Seeing the need to make advancements in this area, a voluntary subgroup has been formed in addition to the Comission expert group, to discuss alternative castration methods under the umbrella of the EU Platform on Animal Welfare. In the first meeting, in may of 2019, the work centered around analyzing the report:: “Establishing best practices on the production, the processing and the marketing of meat from uncastrated pigs or pigs vaccinated against boar taint (immunocastrated) ”. In the report an analysis was done of the best practices in various member states using entire males or immunocastrated males and it concluded that there are many models that work in Europe although there are limitations both in how the information was collected as well as in the evidence that it really works and in the knowledge about the direct cost of its application. However, it is a trend that aims to improve animal welfare and consumer perception.
Analysis of the available alternatives to surgical castration without anesthesia or analgesia:
1.- Producing entire males
This is the current reality for EU countries such as Ireland and the United Kingdom and it is a highly implemented production option in Portugal and Spain. It solves the issue of well being surrounding castration, but it is not applicable to all countries, production systems, or structures. It is not an option for the production of high -fat type of pigs nor in the case of countries where a higher carcass weight is valued over having a better pork cut yield.
It continues to be the desired alternative and the best option for animal NGOs despite the fact that it is rarely practiced in organic productions.
One difficulty is that there is a certain lack of knowledge regarding consumer complains when it comes to undesired smells and flavours (boar taint), either because there are not issues or maybe because those issues are not communicated. Also, on the other hand, reducing fat level would change the structure of the product.
This is a real and viable alternative for producing males without the need for surgical castration. This method is considered optimal by pro animal welfare NGOs and the main advantage is it maintains the intramuscular fat structure better than an entire male, however there are producers that find a few issues:
- It is not accepted by the entire processing industry.
- It is necessary to know the reaction of the consumer - in the EU as well as third countries.
- Three doses are needed for heavy weight pigs.
3.- Using anesthesia
This alternative is becoming more popular in recent years, mostly because it is the most used option in Sweden and is developing in Germany.
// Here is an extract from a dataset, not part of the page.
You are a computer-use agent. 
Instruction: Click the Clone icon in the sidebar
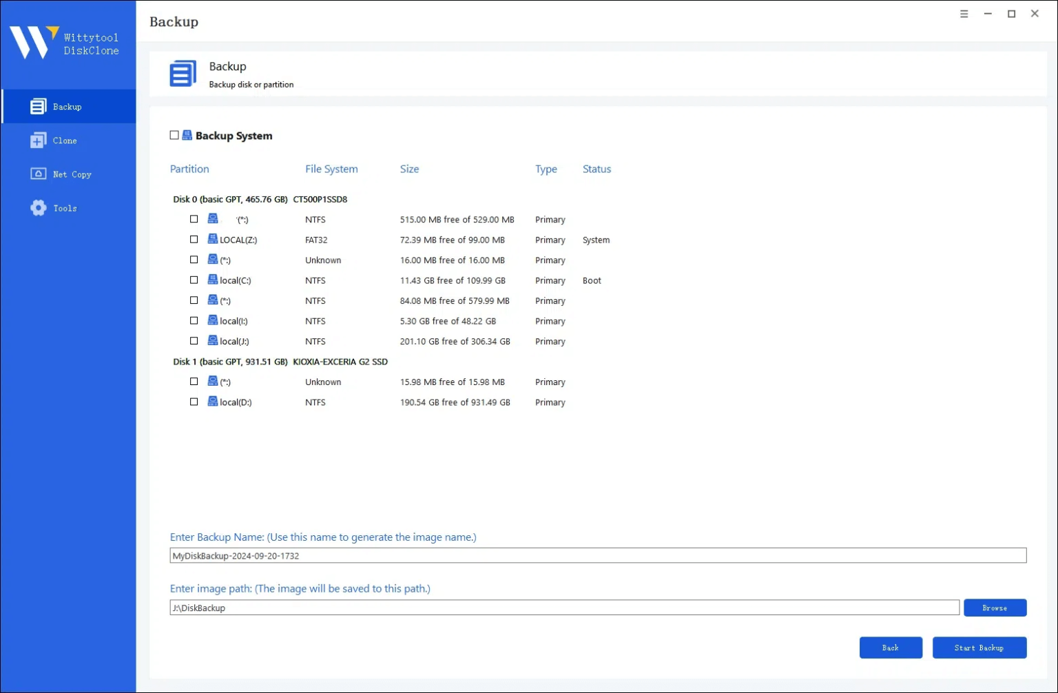pyautogui.click(x=38, y=141)
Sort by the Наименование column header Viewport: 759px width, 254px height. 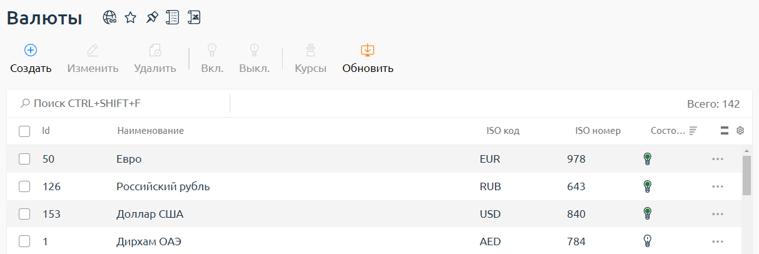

There are two types of anesthesia: local anesthesia (mainly with lidocaine or procaine) or general anesthesia (isoflourane or CO2). Many countries are making advancements in this area but there are several issues:
- Lack of support from NGOs due to the difficulty in monitoring its use and to the little guarantee provided by local anesthetics.
- Excessive manipulation of the animal to put it inside a gas chamber or to give an intrascrotal injection.
- Anesthesia alone is not considered sufficient. It must be given along with analgesia.
- There are not authorized products for use in piglets so the off-label use (cascade) prescription must be used.
- In many countries anesthesia must be given by a veterinarian. In Sweden, producers must ask for an exception to be able to administer anesthesia themselves.
It is necessary to continue advancing surgical castration alternatives. We could consider producing entire males and immunocastration as easy, realistic solutions. However, there are countries or production systems that are leaning toward anesthesia (local or general) in spite of knowing that it is not the best alternative and that there is a serious problem with the availability of products that can be used by the producer.
Advances in animal welfare should be done at a low cost to remain competitive as it is difficult to transfer its cost through the pork chain. Additionally, with the objective of not altering the free trade in the EU, there should be a mutual recognition between the countries with different methods to eliminate pain from castration. In other words, the products used to castrate pigs with local and general anesthesia should be mutually recognized.